Kenyan officials have announced the imminent end of the siege for the past three days - something al Shabaab spokesmen have mocked in commentaries and in postings on social media.
Some hours before Kenyatta spoke, the group said its militants were still holding out with hostages and that there were "countless dead bodies" still inside the complex.
"There are countless number of dead bodies still scattered inside the mall, and the Mujahideen are still holding their ground #Westgate," the group said on its Twitter feed.
"The hostages who were being held by the Mujahideen inside #Westgate are still alive, looking quite disconcerted but, nevertheless, alive."

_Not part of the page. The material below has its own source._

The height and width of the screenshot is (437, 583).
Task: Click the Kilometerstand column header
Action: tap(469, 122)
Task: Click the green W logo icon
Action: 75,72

It described its fighters as "unruffled and strolling around the mall in such sangfroid manner".
In an audio statement posted via Twitter, al Shabaab spokesman Sheikh Ali Mohamud Rage called the militants' action a "deadly thrust" by "loyal soldiers seeking to rewrite history". If Kenya failed to pull troops out of Somalia and free al Shabaab prisoners it should "expect black days".

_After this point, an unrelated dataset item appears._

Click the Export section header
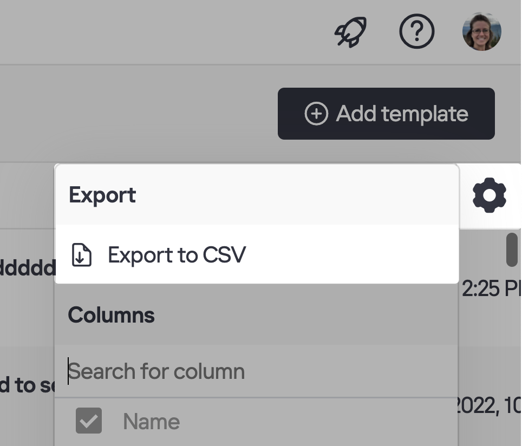The image size is (522, 446). coord(102,195)
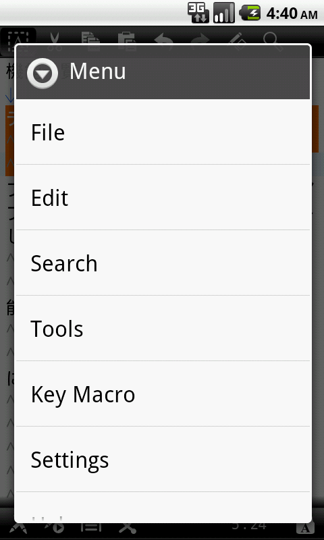The width and height of the screenshot is (324, 540).
Task: Tap the bottom X tools icon
Action: coord(128,528)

The attack has come at a time when several violent Islamist groups from Mali to Algeria, Nigeria to Kenya - tapping into local grievances but all espousing an anti-Western, anti-Christian creed - are striking at state authority and international interests.

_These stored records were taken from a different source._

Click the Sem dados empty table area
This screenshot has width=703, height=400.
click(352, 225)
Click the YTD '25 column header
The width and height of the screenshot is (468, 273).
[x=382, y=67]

Earlier on Tuesday, the Kenyan military said its forces were carrying out "mop up operations" in the building.
The Interior Ministry earlier said security forces were in control of the mall and that all the hostages had been released.
Images from closed-circuit television inside the mall during the attack, published in a Kenyan newspaper on Tuesday, showed two militants, casually dressed and wearing ammunition belts. One held an assault rifle. Al Shabaab confirmed that the two men were part of the group that attacked Westgate.
Kenyan Foreign Minister Amina Mohamed told PBS television in the United States that "two or three Americans" and a British woman were among the militants.
She said the Americans were "young men, about between maybe 18 and 19" years old. She said they were of Somali or Arab origin and had lived in "in Minnesota and one other place".
Al Shabaab, which said it had been in communication with its members in the mall, dismissed the minister's comments.
"Those who describe the attackers as Americans and British are people who do not know what is going on in Westgate building," al Shabaab's media office told Reuters.
"WHITE WIDOW?"
A British security source said it was possible that Samantha Lewthwaite, the widow of Germaine Lindsay, one of the suicide bombers who killed more than 50 people on London's transport system in 2005, was involved in the Nairobi siege.
When asked about reports that Lewthwaite, dubbed the "white widow" by the British media, was directly involved in the attack in Kenya, the source said: "It is a possibility. But nothing definitive or conclusive yet."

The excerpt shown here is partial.